▸ Exercise directions
This exercise calls for an exact copy of the data below.

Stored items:
>>>>>
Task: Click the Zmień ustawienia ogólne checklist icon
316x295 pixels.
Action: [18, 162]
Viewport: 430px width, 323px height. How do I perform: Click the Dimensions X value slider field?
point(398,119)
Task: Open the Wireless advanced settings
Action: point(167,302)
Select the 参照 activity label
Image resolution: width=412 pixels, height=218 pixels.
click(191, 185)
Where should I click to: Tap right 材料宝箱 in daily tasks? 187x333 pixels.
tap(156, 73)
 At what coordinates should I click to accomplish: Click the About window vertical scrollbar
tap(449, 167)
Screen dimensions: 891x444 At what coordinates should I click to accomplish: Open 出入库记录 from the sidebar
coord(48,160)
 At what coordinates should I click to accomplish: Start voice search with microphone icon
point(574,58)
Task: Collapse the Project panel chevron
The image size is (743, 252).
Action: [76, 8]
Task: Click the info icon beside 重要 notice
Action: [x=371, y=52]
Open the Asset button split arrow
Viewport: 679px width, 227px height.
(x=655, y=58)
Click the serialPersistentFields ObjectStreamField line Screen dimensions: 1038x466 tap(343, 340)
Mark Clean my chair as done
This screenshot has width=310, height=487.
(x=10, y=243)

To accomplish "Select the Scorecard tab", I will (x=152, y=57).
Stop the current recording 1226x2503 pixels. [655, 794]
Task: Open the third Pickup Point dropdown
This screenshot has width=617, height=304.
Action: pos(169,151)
<<<<<
▸ Completed exercise
Task: Click the Zmień ustawienia ogólne checklist icon
316x295 pixels.
Action: [18, 162]
Viewport: 430px width, 323px height. How do I perform: Click the Dimensions X value slider field?
point(398,119)
Task: Open the Wireless advanced settings
Action: point(167,302)
Select the 参照 activity label
Image resolution: width=412 pixels, height=218 pixels.
click(191, 185)
Where should I click to: Tap right 材料宝箱 in daily tasks? 187x333 pixels.
tap(156, 73)
 At what coordinates should I click to accomplish: Click the About window vertical scrollbar
tap(449, 167)
Screen dimensions: 891x444 At what coordinates should I click to accomplish: Open 出入库记录 from the sidebar
coord(48,160)
 At what coordinates should I click to accomplish: Start voice search with microphone icon
point(574,58)
Task: Collapse the Project panel chevron
The image size is (743, 252).
Action: [76, 8]
Task: Click the info icon beside 重要 notice
Action: [x=371, y=52]
Open the Asset button split arrow
Viewport: 679px width, 227px height.
(x=655, y=58)
Click the serialPersistentFields ObjectStreamField line Screen dimensions: 1038x466 tap(343, 340)
Mark Clean my chair as done
This screenshot has width=310, height=487.
(x=10, y=243)

To accomplish "Select the Scorecard tab", I will (x=152, y=57).
Stop the current recording 1226x2503 pixels. [655, 794]
Task: Open the third Pickup Point dropdown
This screenshot has width=617, height=304.
Action: pos(169,151)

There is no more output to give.